Ce pauvre prêtre, refusant de rentrer au pays, rend inutiles les efforts du Saint-Siège et les espoirs de ses compatriotes. Certes, il ne faut pas jeter la pierre sur ces défections, mais il faut prendre des mesures pour minimiser les pertes. Je crois que la Sainte Congrégation de la Propagande, en fin de compte, a dû convenir de la suppression à Rome d'un séminaire pour séminaristes des pays de mission et de l'ouverture d'un Collège pour les jeunes prêtres des Missions qui préparaient leurs doctorats en fréquentant les diverses Facultés romaines. Ce principe s'est concrétisé en l'ouverture du Collège St-Pierre sur le Janicule qui a donné, déjà, un bon nombre d'évêques aux pays de mission. Mon neveu, l'archevêque-coadjuteur de Saïgon, Mgr F.X. Nguyên-vân-Thuân, sorti de ce collège, est, actuellement, témoin du Christ dans les geôles communistes.

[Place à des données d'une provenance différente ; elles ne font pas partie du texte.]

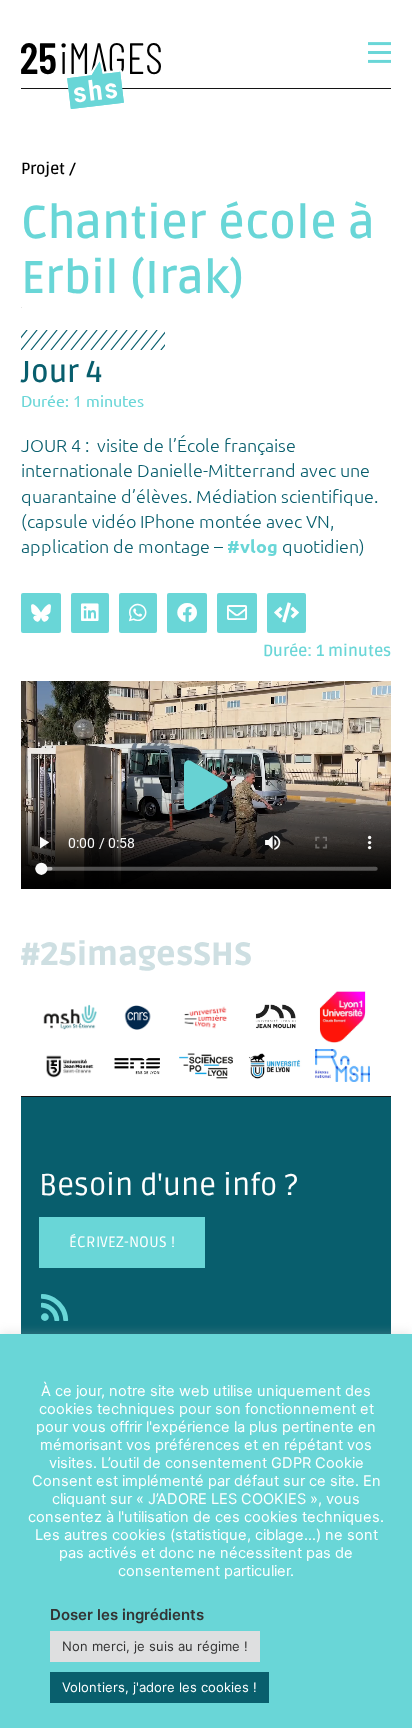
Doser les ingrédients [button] (127, 1614)
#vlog (252, 545)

Les deux prêtres, envoyés par moi-même en Europe, sont actuellement évêques à Mytho (Mgr Joseph Thiên) et à Cantho (Mgr Quang). Car j'avais dû bâtir un petit séminaire, celui de la mission-mère à Saïgon ne pouvant plus recevoir tous mes petits séminaristes. Mais comment bâtir en ce moment-là ? Nous étions plongés dans la Deuxième Guerre Mondiale. Il n'y avait plus de moyens de recevoir des marchandises de France ou d'ailleurs, la flotte japonaise bloquant les mers chaudes. Or, la France, notre protectrice, n'avait pas introduit l'industrie en Indochine. Nous étions seulement producteurs de matières premières. Par exemple, l'exportateur français envoyait dans sa mère-patrie le caoutchouc des plantations de hévéas en Cochinchine. Cette gomme, travaillée en France, par exemple chez Michelin, nous était retournée comme pneus pour les autos (fabriquées en France) ou pour les bicyclettes, comme celle que j'avais acquise de la Manufacture de St-Etienne. Nous n'avions pas même une fabrique de clous. Notre calcaire servait pour faire nos routes, mais aucune usine ne le transformait en ciment. Nous avions du bois en quantité, mais pas de scieries. Tout ce bois devait être débité par des scieurs avec leurs longues scies, à la force de leurs bras.